In the first leg of his semiannual Humphrey-Hawkins testimony, Mr. Greenspan warned the House Banking Committee about inflation and indicated that the Fed's next move will be a tightening of credit.

"The tone of Alan Greenspan's message was more hawkish about inflation than the market had anticipated," said Charles Lieberman, money market economist for Chemical Securities Inc.

"Greenspan also walked into the lion's den and said he was thinking of a tighter monetary policy," he added.

|At Best Stable'

Mr. Greenspan said the Fed expects consumer prices to rise 3% to 3.25% this year and 3% to 3.5% next year. The Fed had earlier predicted a 2.5% to 2.75% rise.

Mr. Greenspan characterized the inflation news as "disappointing" and "at best stable."
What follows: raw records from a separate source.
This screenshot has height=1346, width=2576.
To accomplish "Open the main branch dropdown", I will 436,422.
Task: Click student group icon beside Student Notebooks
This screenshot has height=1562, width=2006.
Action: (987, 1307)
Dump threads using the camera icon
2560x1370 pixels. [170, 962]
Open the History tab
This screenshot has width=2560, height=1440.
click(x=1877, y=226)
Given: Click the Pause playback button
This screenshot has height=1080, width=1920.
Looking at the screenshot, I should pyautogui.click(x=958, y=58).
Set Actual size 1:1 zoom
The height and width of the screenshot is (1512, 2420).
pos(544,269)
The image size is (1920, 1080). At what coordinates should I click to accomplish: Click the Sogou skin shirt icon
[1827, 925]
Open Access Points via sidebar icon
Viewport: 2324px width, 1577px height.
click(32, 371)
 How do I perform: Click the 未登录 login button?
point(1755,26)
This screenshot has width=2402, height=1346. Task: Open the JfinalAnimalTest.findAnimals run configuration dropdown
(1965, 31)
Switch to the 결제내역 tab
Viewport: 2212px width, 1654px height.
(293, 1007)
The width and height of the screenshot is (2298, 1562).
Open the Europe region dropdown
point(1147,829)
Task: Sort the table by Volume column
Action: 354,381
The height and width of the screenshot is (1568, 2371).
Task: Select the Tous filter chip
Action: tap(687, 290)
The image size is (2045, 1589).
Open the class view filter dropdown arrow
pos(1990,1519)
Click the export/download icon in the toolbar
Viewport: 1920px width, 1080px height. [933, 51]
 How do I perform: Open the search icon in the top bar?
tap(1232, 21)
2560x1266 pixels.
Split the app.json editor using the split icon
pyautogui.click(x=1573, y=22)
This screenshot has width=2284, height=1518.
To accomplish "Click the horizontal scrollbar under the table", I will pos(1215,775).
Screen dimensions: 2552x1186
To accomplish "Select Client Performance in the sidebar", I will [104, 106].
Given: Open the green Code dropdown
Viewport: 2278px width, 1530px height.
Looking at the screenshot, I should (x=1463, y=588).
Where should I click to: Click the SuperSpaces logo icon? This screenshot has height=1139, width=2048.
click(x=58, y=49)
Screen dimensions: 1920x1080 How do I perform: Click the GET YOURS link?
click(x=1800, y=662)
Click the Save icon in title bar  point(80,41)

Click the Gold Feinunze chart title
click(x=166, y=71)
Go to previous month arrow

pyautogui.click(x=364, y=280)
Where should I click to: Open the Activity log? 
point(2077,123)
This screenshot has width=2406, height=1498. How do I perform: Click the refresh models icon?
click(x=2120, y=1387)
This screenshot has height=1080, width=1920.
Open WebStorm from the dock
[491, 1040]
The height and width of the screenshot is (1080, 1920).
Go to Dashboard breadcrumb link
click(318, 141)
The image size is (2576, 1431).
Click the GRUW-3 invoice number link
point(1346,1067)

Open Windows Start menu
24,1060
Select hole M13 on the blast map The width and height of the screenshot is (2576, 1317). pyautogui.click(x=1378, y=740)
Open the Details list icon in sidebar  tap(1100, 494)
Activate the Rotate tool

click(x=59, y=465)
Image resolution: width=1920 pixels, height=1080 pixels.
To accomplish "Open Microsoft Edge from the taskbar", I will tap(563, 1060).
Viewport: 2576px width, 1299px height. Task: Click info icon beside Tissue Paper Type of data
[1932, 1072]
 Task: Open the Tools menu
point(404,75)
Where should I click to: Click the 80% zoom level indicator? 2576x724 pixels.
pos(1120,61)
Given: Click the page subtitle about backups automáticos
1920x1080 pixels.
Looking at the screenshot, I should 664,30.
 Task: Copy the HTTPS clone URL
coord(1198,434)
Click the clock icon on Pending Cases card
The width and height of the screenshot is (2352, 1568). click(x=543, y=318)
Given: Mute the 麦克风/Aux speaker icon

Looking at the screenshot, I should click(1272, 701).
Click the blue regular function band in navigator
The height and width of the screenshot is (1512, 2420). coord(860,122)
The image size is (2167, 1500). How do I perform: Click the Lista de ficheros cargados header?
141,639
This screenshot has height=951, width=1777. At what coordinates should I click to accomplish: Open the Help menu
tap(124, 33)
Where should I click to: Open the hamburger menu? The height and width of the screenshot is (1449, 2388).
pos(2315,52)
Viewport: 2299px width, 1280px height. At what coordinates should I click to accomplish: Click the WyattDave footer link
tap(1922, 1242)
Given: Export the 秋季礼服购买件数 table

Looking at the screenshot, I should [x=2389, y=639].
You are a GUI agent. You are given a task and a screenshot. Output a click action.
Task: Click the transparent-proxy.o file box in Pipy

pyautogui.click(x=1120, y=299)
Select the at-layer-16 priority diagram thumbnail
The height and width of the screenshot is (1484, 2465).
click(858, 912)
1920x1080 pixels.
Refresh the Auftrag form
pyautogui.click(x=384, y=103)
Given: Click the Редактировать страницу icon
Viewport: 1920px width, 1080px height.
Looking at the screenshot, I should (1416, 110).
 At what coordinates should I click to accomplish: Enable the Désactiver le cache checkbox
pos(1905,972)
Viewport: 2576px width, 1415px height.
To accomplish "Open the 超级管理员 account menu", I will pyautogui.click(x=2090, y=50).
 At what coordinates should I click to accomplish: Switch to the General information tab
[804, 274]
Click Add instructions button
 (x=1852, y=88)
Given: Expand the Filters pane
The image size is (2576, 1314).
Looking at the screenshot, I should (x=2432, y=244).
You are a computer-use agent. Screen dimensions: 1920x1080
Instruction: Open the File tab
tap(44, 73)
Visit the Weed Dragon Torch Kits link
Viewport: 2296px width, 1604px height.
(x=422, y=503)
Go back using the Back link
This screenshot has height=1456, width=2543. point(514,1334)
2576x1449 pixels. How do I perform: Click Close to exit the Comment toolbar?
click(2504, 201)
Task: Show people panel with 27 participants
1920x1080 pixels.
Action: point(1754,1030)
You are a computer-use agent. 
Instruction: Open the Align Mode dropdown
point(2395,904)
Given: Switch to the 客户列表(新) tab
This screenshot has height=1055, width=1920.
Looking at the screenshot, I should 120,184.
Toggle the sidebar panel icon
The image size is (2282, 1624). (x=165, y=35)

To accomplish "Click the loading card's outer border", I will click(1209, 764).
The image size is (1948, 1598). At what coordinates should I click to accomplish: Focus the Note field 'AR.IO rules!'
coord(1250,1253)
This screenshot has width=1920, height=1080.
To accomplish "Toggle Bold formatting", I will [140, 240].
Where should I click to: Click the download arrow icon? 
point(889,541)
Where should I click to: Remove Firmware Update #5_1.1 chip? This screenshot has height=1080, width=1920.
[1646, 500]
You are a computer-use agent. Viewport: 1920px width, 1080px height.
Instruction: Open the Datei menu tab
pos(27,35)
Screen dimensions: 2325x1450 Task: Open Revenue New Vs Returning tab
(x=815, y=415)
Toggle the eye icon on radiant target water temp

He noted that accommodative monetary policy since 1989 has caused short-term rates to be very low relative to inflation. This has caused the Fed to be on the alert for signs of inflation, he said.

"Failure to act in a timely manner could lead to a buildup of inflationary pressures, to adverse reactions in the financial markets, and ultimately to the disruption of the growth process," he said.

He said a rise in inflationary expectations is reflected in the price of gold, which has risen sharply in recent weeks. "What gold prices reflect is a concern about, purchasing power," Mr. Greenspan said.

Stocks initially fell on Mr. Greenspan's speech, but rebounded on strength in auto and technology issues. The Dow Jones industrial average rose 9.50 points to 3,544.78.

The dollar moved lower, finishing in New York at 108.15 Japanese yen and 1.6990 German marks, versus 108.48 yen and 1.7070 marks on Monday.